Hungarian and Austrian oil groups MOL and OMV may have to wait until next year to know whether either will obtain a stake in Poland's top refinery PKN Orlen, Poland's energy privatisation chief said yesterday.
The outcome and the timing of the sale of 17.6 per cent in PKN, which is central Europe's largest refining group, is seen as key for the three companies as they vie for primacy in the regional market.
"The chance that we will return to talks over PKN Orlen with the two investors this year are very small," said Maciej Gierej, head of energy industry privatisation agency Nafta Polska.
"Also it is no secret that the new government has a very different approach to privatisation as such, and certainly does not take this deal for granted," he added.
The sale, initiated by the former government, was to forge a central European player capable of competing with global majors as regional markets open up ahead of the European Union's eastward enlargement set for 2004.
But Poland's seven month old leftist government has put the tender on ice, saying the merits of the deal had to be carefully reviewed, especially in view of the ongoing sale of PKN's smaller domestic peer, Rafineria Gdanska.
The decision to put the sale on hold has left OMV and MOL second-guessing over the fate of their bids and made it more difficult for the three companies involved to plan new acquisitions, such as that of Croatia's Ina refinery.

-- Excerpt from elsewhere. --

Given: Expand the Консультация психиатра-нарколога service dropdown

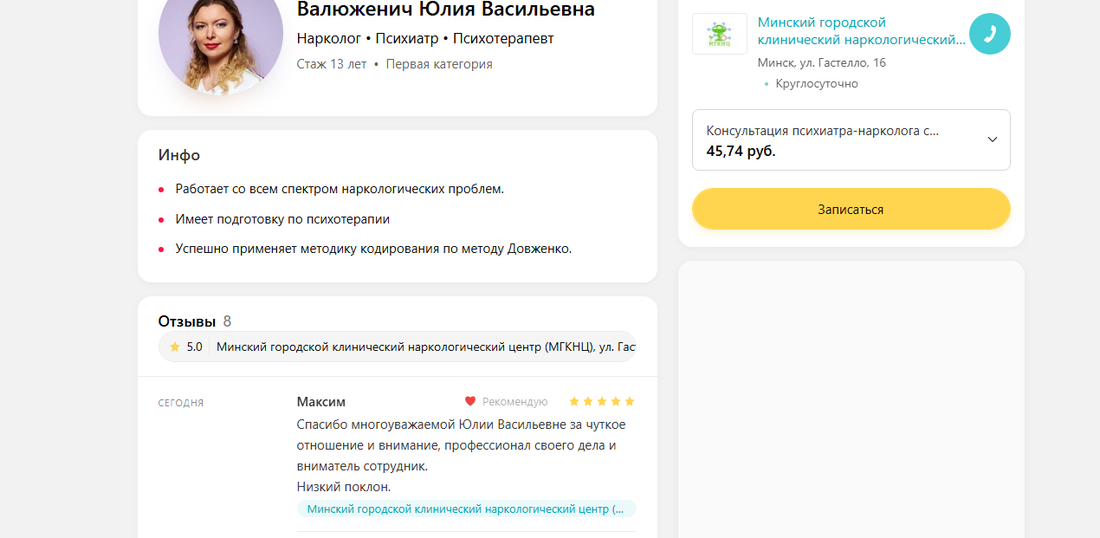Looking at the screenshot, I should tap(851, 140).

The three are among 10 bidders for the 25 per cent plus one share in Ina, with the Croatian government expected to shortlist preferred partners for the refinery next month.
Meanwhile, PKN is lobbying in favour of a merger with Rafineria Gdanska - plans so far opposed both by the smaller refinery's management and the state treasury.
Nafta Polska, which wants to sell 75 per cent of Gdanska to an Anglo-Russian consortium, said that it would not make any decisions on the PKN stake before knowing the result of the ongoing negotiations.
A group of UK-based Rotch Energy and Russia's largest oil group Lukoil has until Tuesday to finish due diligence at the Baltic-coast refinery and a binding offer for the stake is expected later this month.
"If we get the offer, we could close Gdanska deal before the end of the year," Gierej said.
Gdanska's potential partnership with cash- and oil-rich Lukoil is likely to boost the competitiveness of the 85,000 barrels per day refinery, whose operations are now squeezed by a much larger PKN Orlen.
Meanwhile, PKN Orlen said yesterday it had made a bid for 25 per cent plus one share in Croatia's largest firm, oil and gas group Ina, joining other leading east European refiners.
"I can confirm that we placed a bid for a stake in the INA refiner," PKN spokesman Ireneusz Wybych told Reuters.
INA, whose value is estimated at up to 1.8 billion euros ($1.7 billion), has also drawn bids from PKN's rivals such as Hungary's MOL and Austrian OMV .
The Croatian government said it would in early July choose a shortlist from the 10 Ina bidders, which also include Italy's Edison, Russia's Lukoil, Rosneft and Sibneft.
The bid is PKN's first stab at a foreign acquisition since it tried to purchase east German refiner Leuna last year. The move, backed by the former right-wing cabinet, was harshly criticised by the left-wingers who won last September's general elections.
"PKN's potential expansion into Croatia would give it a good foothold in the Hungarian or Austrian markets," said Michal Mierzwa, analyst at Erste Securities in Warsaw.
"This is a positive, but only a minority stake is on offer which is likely to keep Orlen shares from suddenly rising."
The new government, which has in recent months grabbed management control over the refiner, has not yet detailed its expansion strategy for PKN, whose share price rose 0.3 per cent to 19.65 zlotys early on Monday.
But the treasury, which owns 28 per cent in the refiner, has frozen talks to sell a 17.6 per cent stake in Orlen to either MOL or OMV pending the outcome of the sale of Poland's second largest refiner Gdanska.